[Stored data]
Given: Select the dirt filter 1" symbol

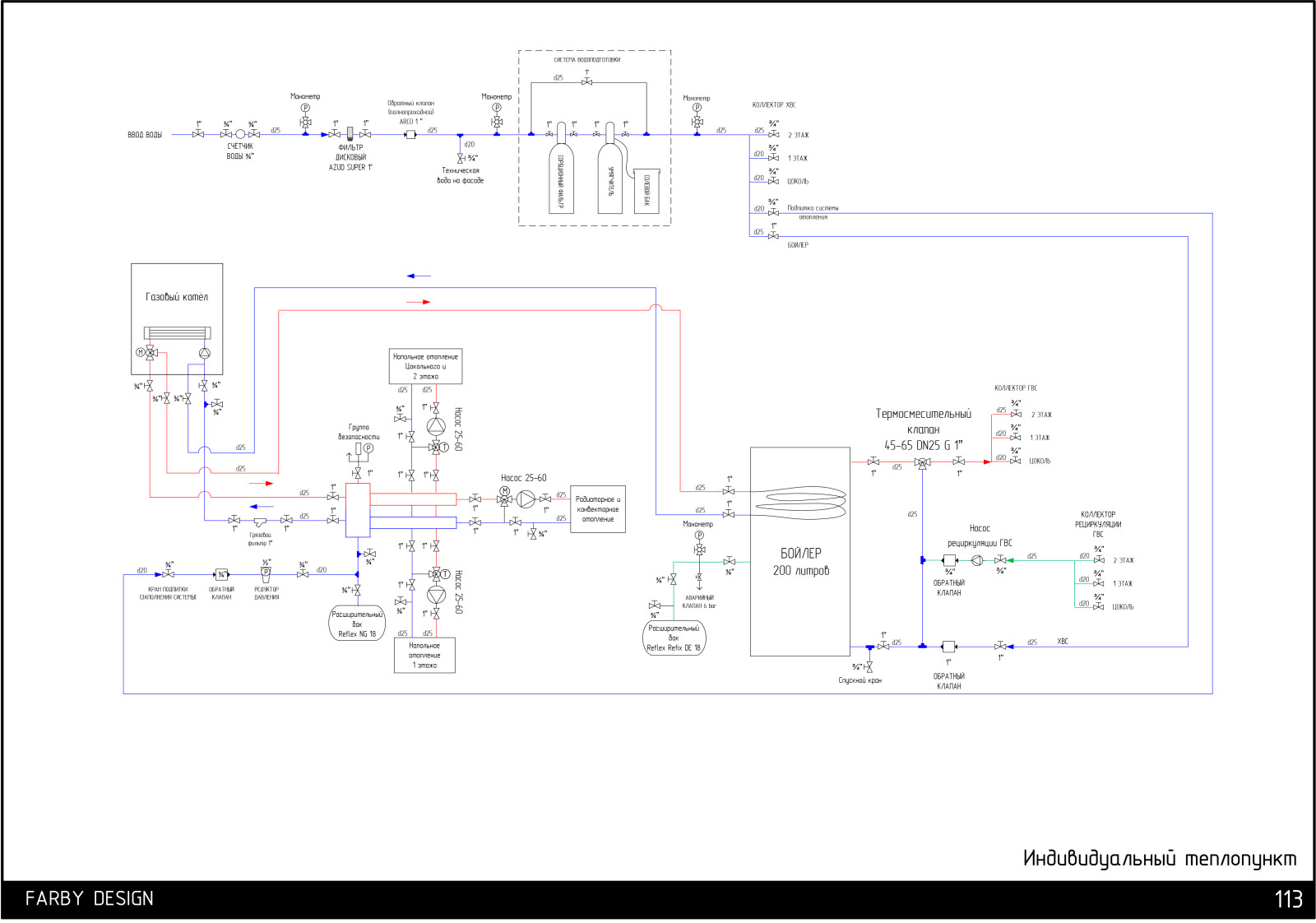Looking at the screenshot, I should [x=260, y=522].
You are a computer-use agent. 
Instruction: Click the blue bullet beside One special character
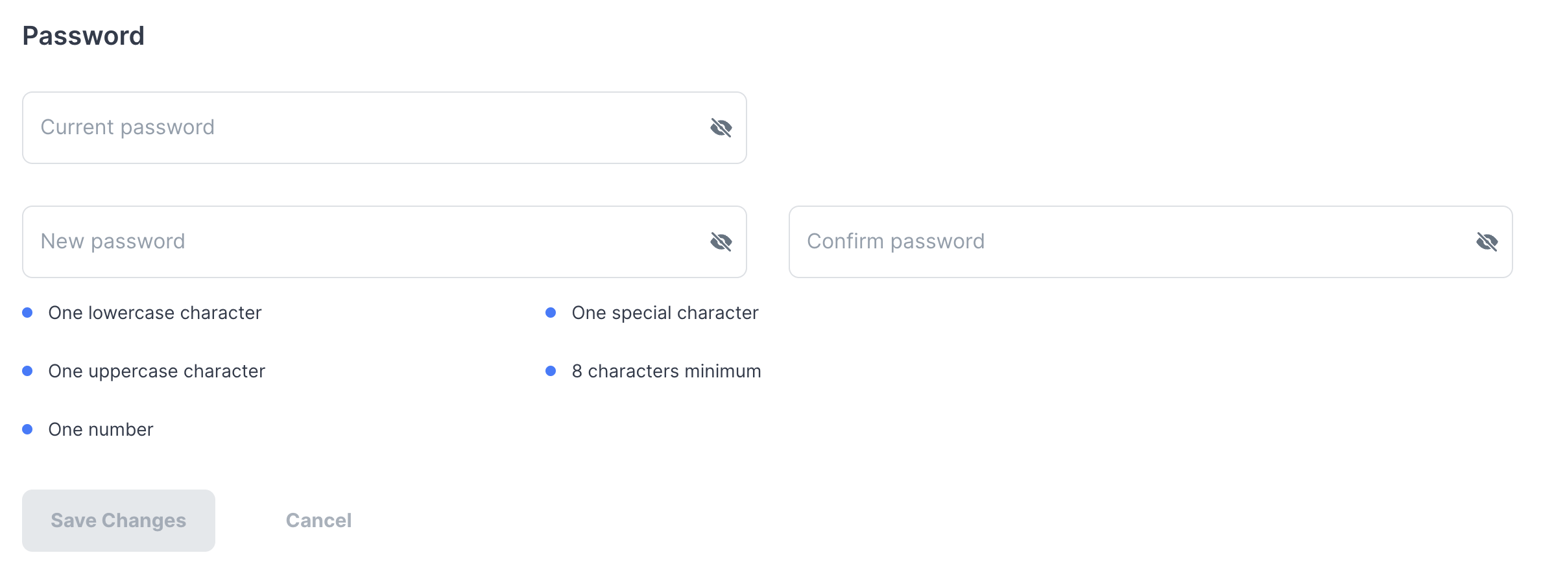pyautogui.click(x=550, y=313)
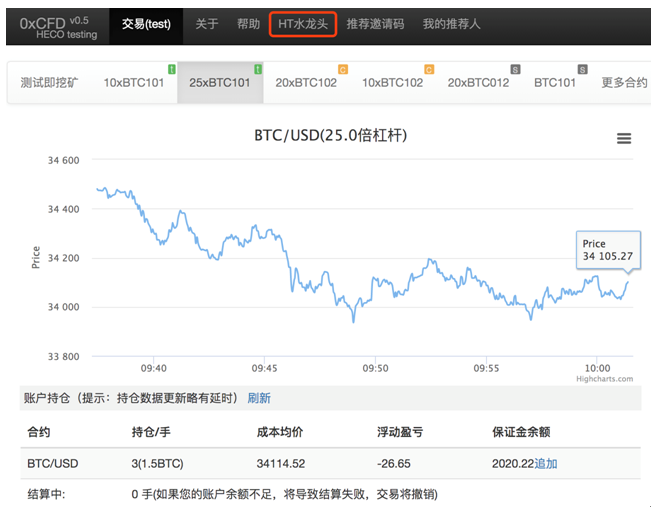Click the grey badge on BTC101 tab
The image size is (651, 525).
click(x=583, y=69)
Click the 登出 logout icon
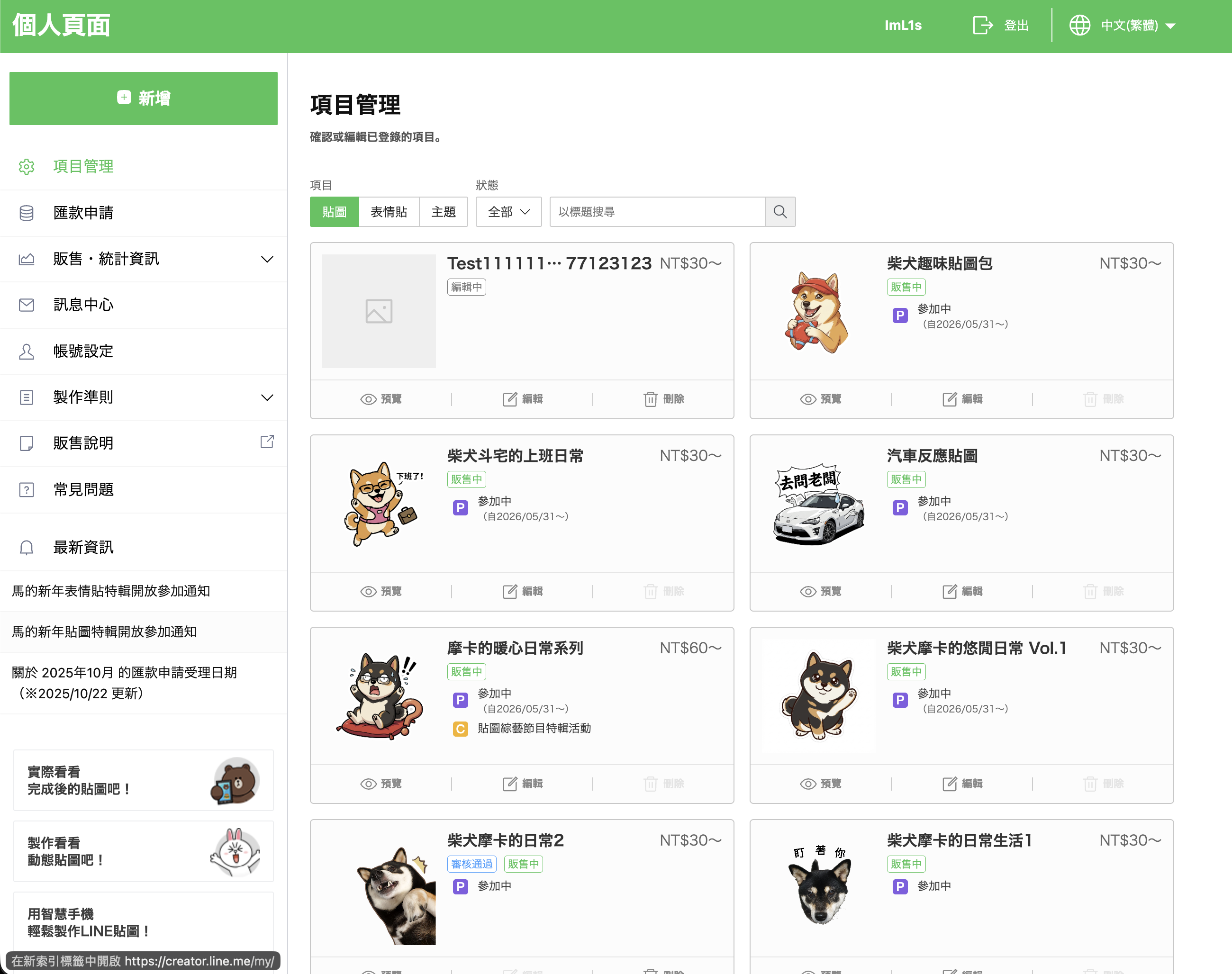1232x974 pixels. coord(982,25)
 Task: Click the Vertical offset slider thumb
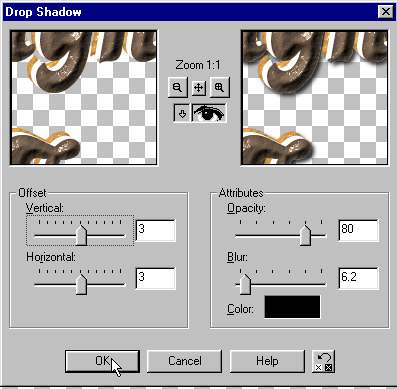click(81, 235)
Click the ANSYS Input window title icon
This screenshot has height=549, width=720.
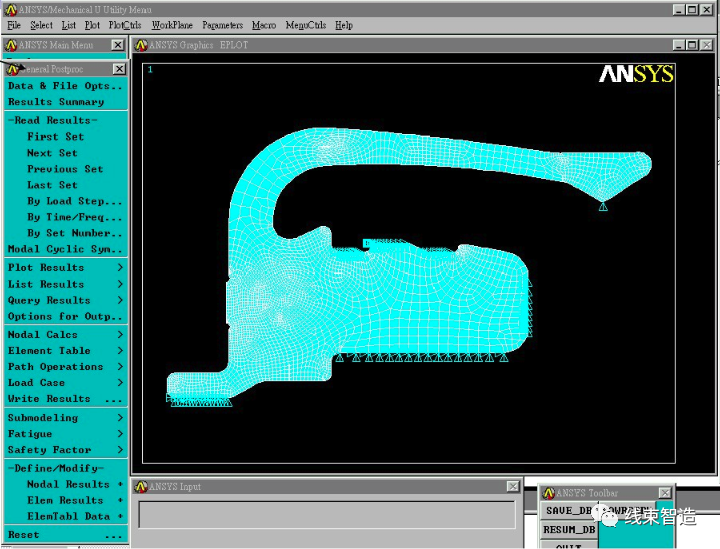(x=141, y=487)
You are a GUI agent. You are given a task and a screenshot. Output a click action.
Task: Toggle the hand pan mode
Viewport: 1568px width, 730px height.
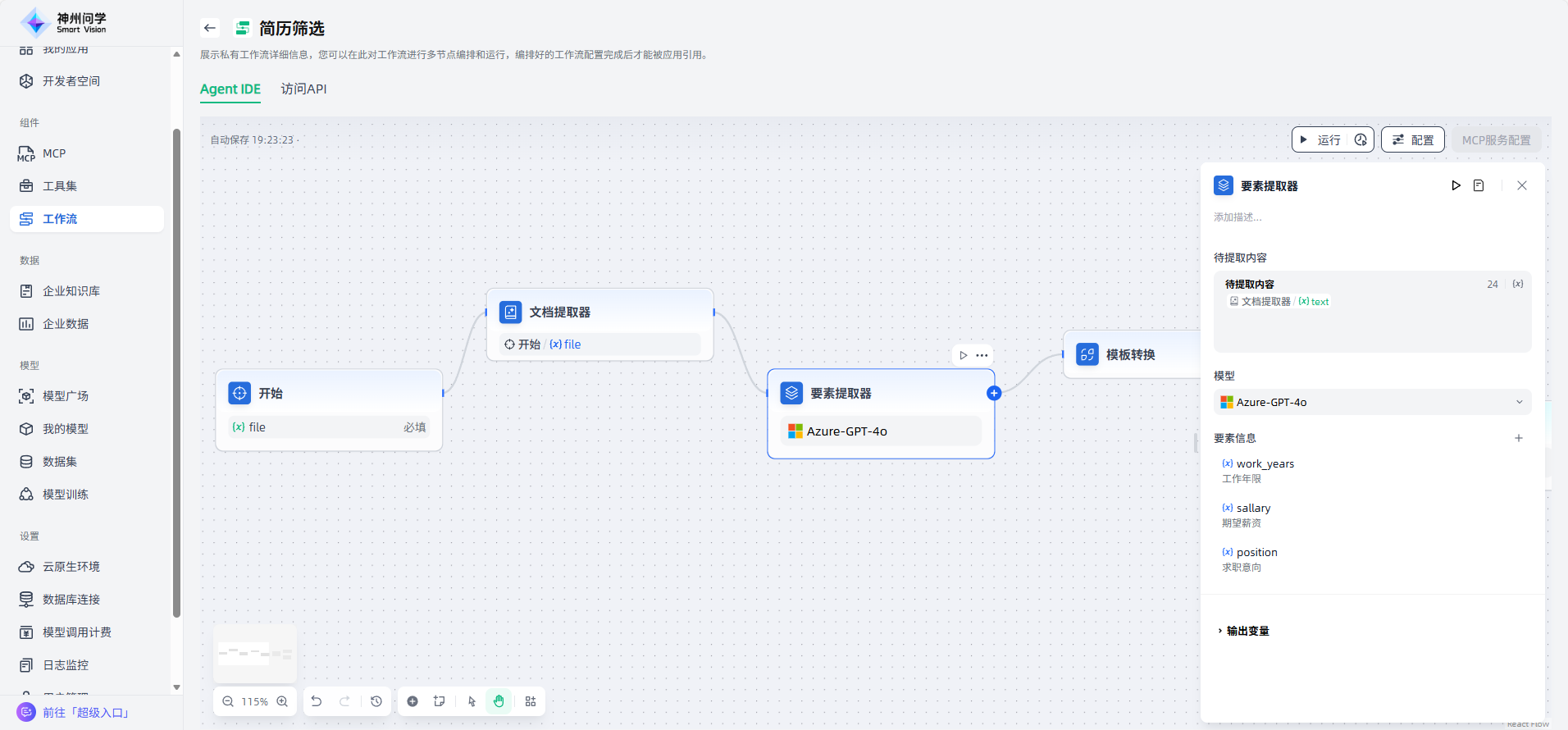coord(499,701)
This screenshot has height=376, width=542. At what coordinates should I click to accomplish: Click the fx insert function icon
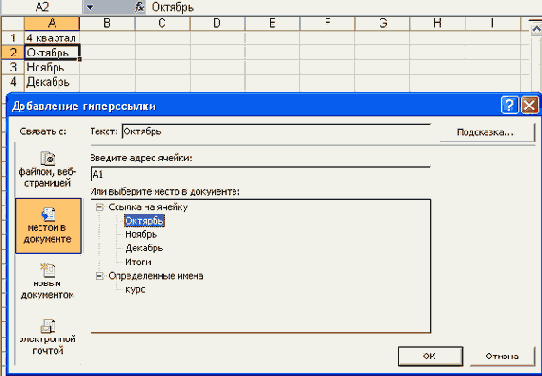click(139, 7)
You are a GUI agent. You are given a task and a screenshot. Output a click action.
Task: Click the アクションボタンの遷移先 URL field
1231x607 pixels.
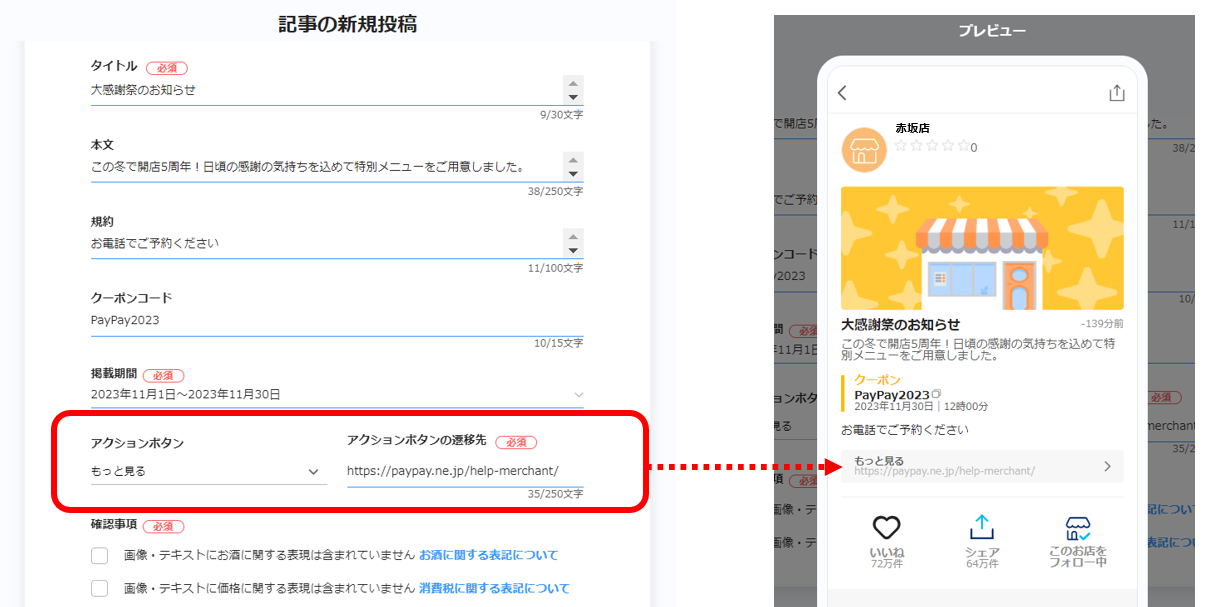click(464, 471)
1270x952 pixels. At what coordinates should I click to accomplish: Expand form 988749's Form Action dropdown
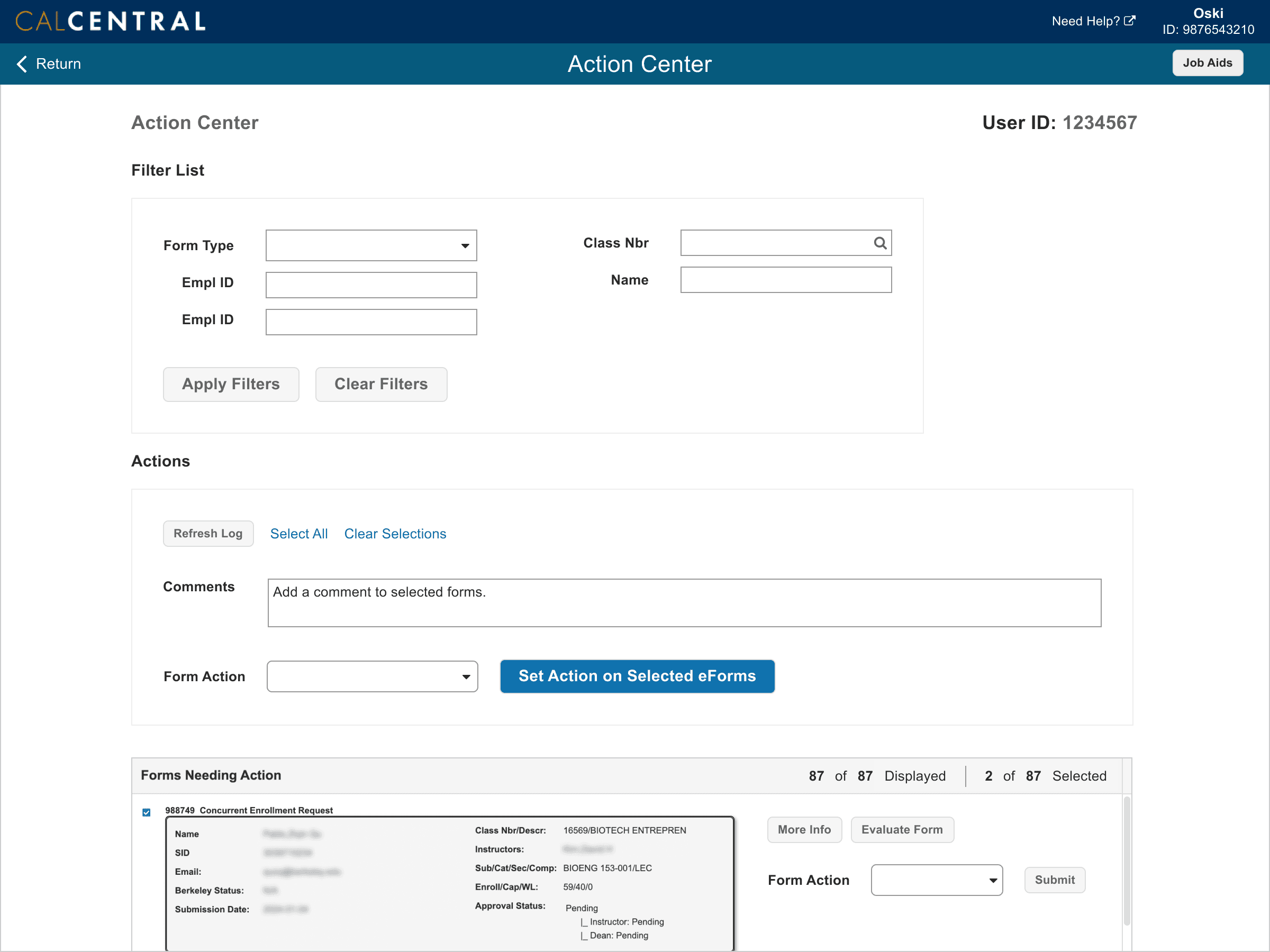tap(937, 880)
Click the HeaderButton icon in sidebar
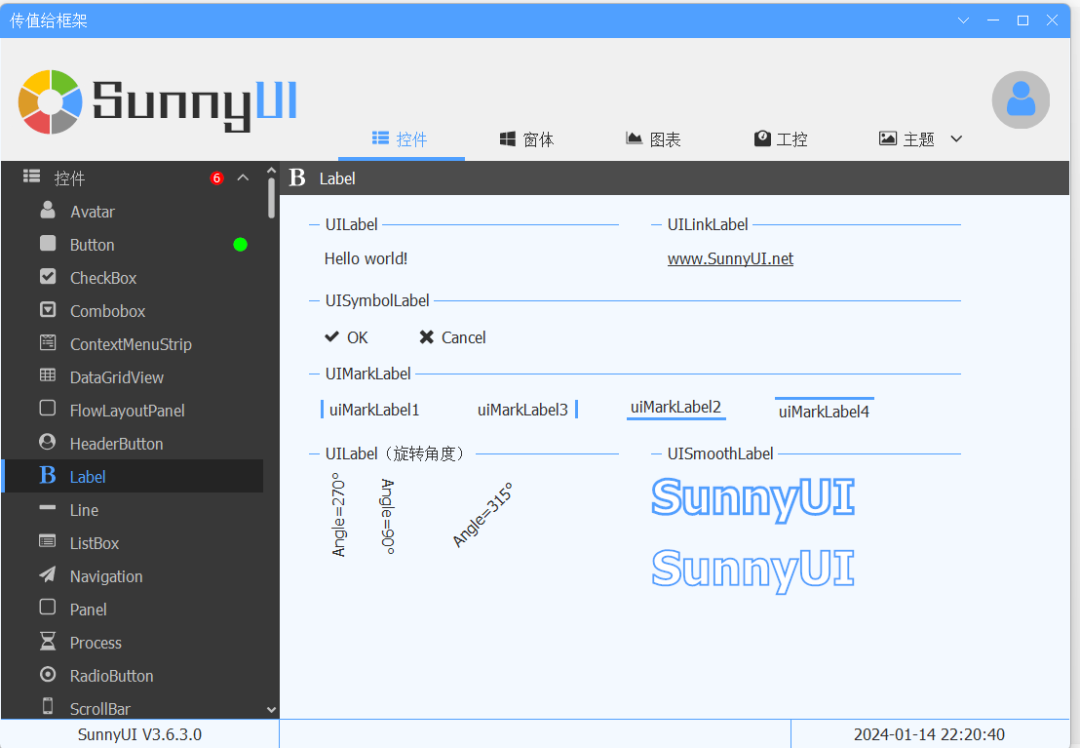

▸ **Requirement**: Arrange the lines of all the entries above as a JSON list of strings, one string per line, with blank lines left out. Leave the pictures out of the answer.

▸ **Full output**:
[
  "Given: Select the dirt filter 1\" symbol",
  "Looking at the screenshot, I should [x=260, y=522].",
  "You are a computer-use agent. ",
  "Instruction: Click the blue bullet beside One special character",
  "pyautogui.click(x=550, y=313)",
  "Click the grey badge on BTC101 tab",
  "The image size is (651, 525).",
  "click(x=583, y=69)",
  "Click the 登出 logout icon",
  "1232x974 pixels. coord(982,25)",
  " Task: Click the Vertical offset slider thumb",
  "click(81, 235)",
  "Click the ANSYS Input window title icon",
  "This screenshot has height=549, width=720.",
  "(x=141, y=487)",
  "You are a GUI agent. You are given a task and a screenshot. Output a click action.",
  "Task: Toggle the hand pan mode",
  "Viewport: 1568px width, 730px height.",
  "coord(499,701)",
  "This screenshot has height=376, width=542. At what coordinates should I click to accomplish: Click the fx insert function icon",
  "click(139, 7)",
  "You are a GUI agent. You are given a task and a screenshot. Output a click action.",
  "Task: Click the アクションボタンの遷移先 URL field",
  "1231x607 pixels.",
  "click(464, 471)",
  "1270x952 pixels. At what coordinates should I click to accomplish: Expand form 988749's Form Action dropdown",
  "tap(937, 880)",
  "Click the HeaderButton icon in sidebar"
]